А через полгода, в некиношном сериале поэтапных организованных собраний по отчислению из комсомола и университета этот эпизод всплыл для меня как «написание и исполнение на студенческих сельскохозяйственных работах сионистских песен».
Выходит, я сам на себя написал песню Высоцкого – за свою.
И еще, оказалось, что я – еврей.
С тех пор я вообще не пою. Ни с людьми, ни, тем более, в хоре.
Даже в душе.
Один на один.
Отмываясь от сослуживцев и начальников…
ЮДИФЬ
Священник шел по улице и смотрел прямо перед собой, даже немного вверх. И не отвлекался по сторонам. Его несло.
А когда-то мы учились вместе. Каждый – своему.

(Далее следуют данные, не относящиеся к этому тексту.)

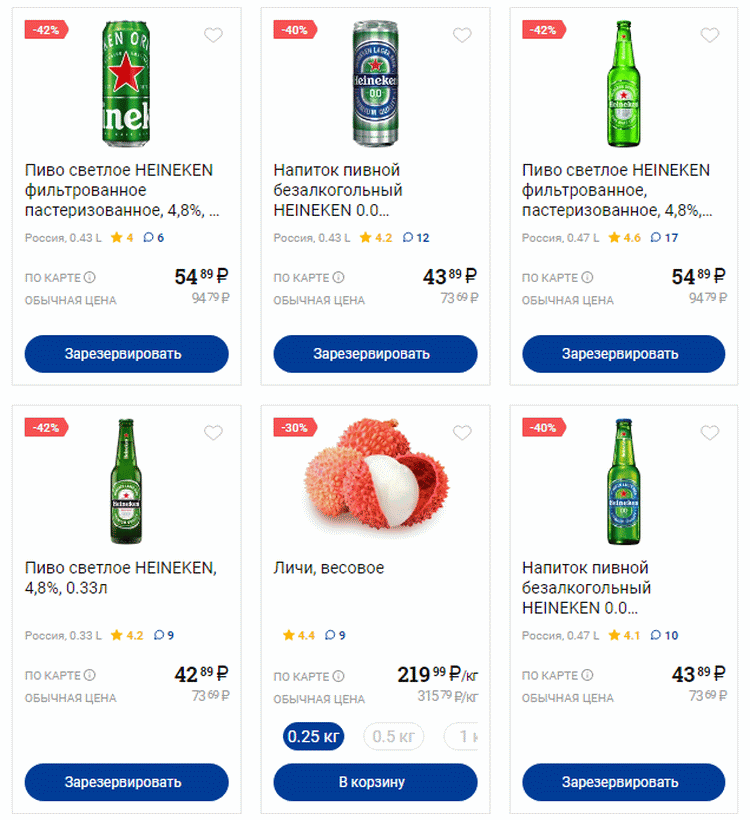This screenshot has width=750, height=820.
Task: Select the 0.25 кг weight option
Action: click(x=313, y=737)
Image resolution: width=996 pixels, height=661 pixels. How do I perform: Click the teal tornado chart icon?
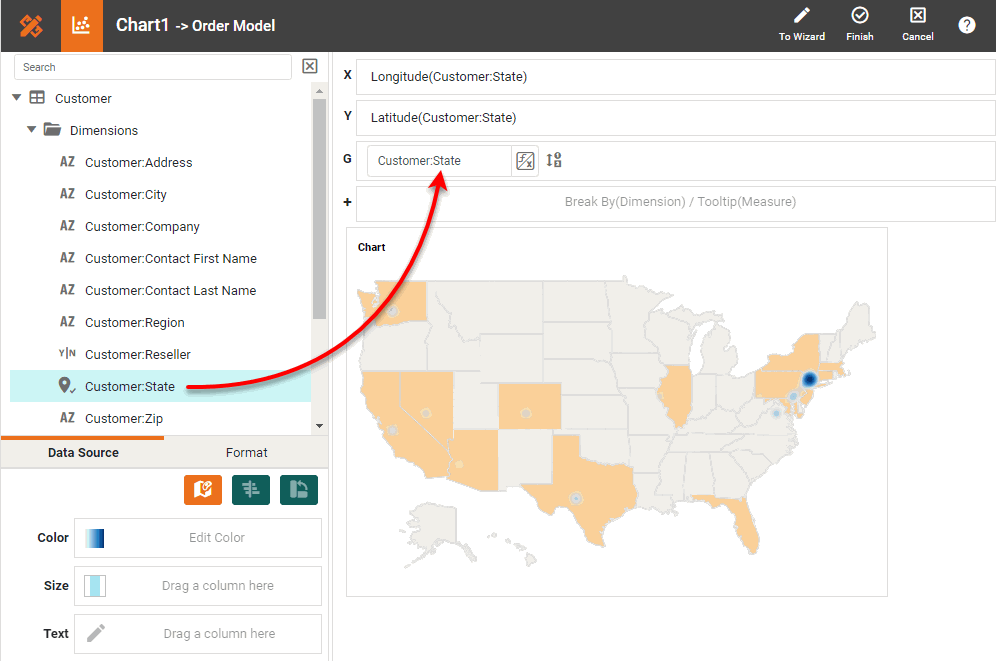[x=251, y=490]
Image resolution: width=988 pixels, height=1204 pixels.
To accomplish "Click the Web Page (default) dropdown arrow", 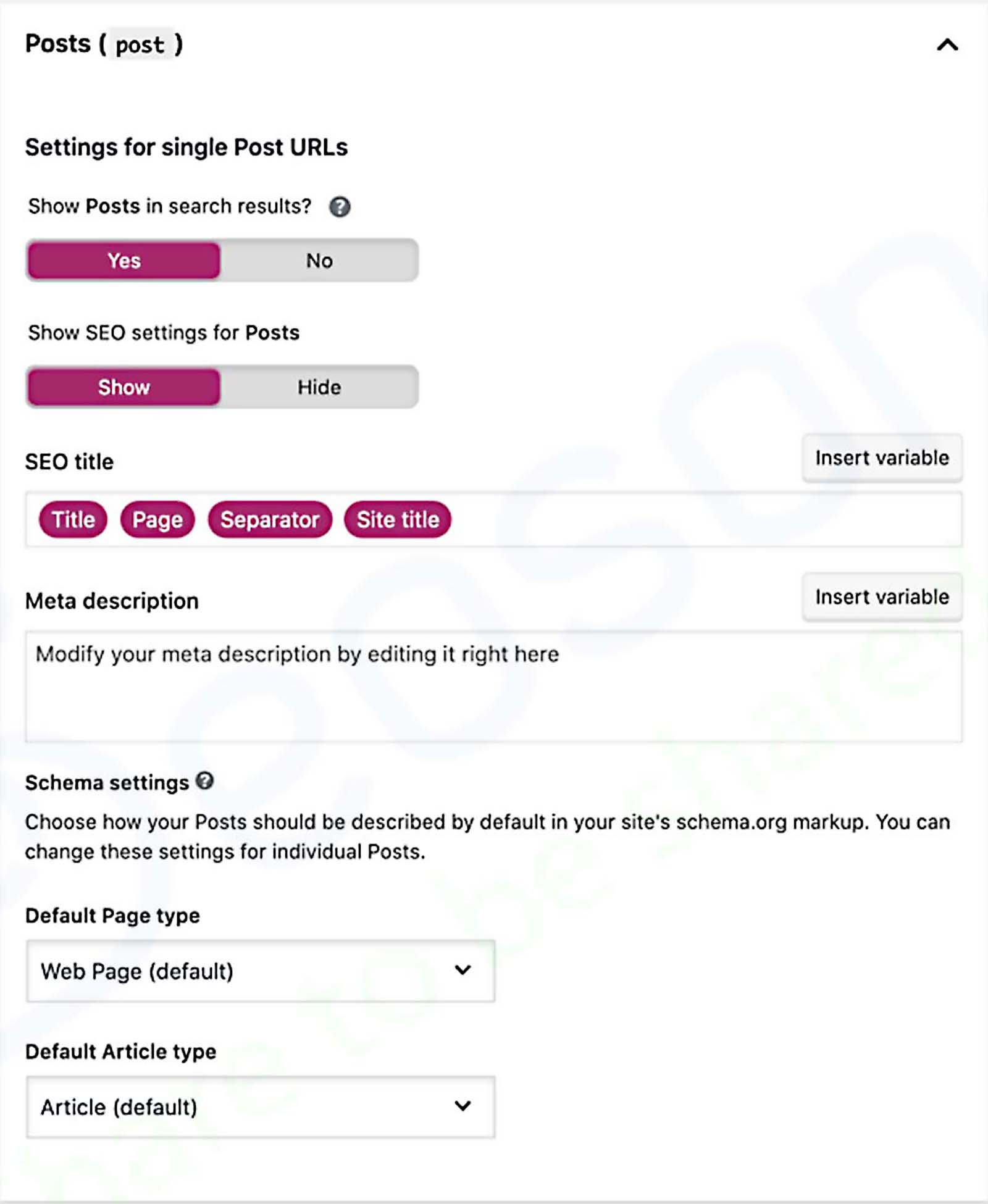I will (x=463, y=970).
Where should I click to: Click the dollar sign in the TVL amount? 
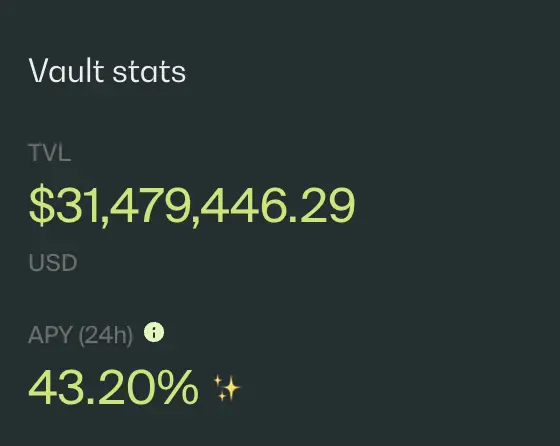[42, 205]
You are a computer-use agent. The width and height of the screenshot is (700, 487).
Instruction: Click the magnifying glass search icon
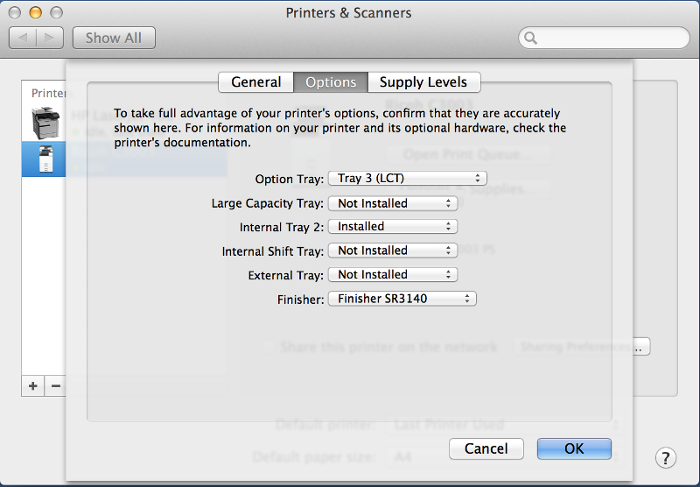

В начале семидесятых годов прошлого века в Советском Союзе проводили внеочередную кампанию государственного антисемитизма. Сначала немного приоткрыли ворота из страны, и тысячи евреев выехали на Запад и в Израиль. Затем калитку прихлопнули. И начали кого-то «чистить», выполняя заказ. Кого-то осуждать, выбирая неприметных «мальчиков для битья», чтобы отчитаться. А в довесок – разоблачать во всю ивановскую.
К нам на факультет будущих журналистов приходил с лекцией о международном еврействе некий Бегун, из местных авторов, подсевших на хлебную для официальных публицистов тему.
Он вывешивал для начала репродукцию картины Джорджоне «Юдифь» по известной библейской книге и объяснял. Нет, не героизм благочестивой вдовы, чей обреченный на сожжение город осадили вавилонские полчища во главе с их полководцем Олоферном. Вдова, напомню, приоделась, пришла в лагерь врага, соблазнила главу войска и, когда он уснул, отрубила ему голову. Тем самым спасла свой город.
– Вы думаете, как обычно думают, что Юдифь – героиня? – спрашивал нас Бегун.
И объяснял, что совсем даже не героиня. А наоборот. Типичный пример лицемерия еврейской женщины, которая ради своих целей готова на все, чтобы потом отрезать голову доверчивому инородцу. И еще писатель рассказывал нам о кровавом навете и его современных последователях, алчных и хищных.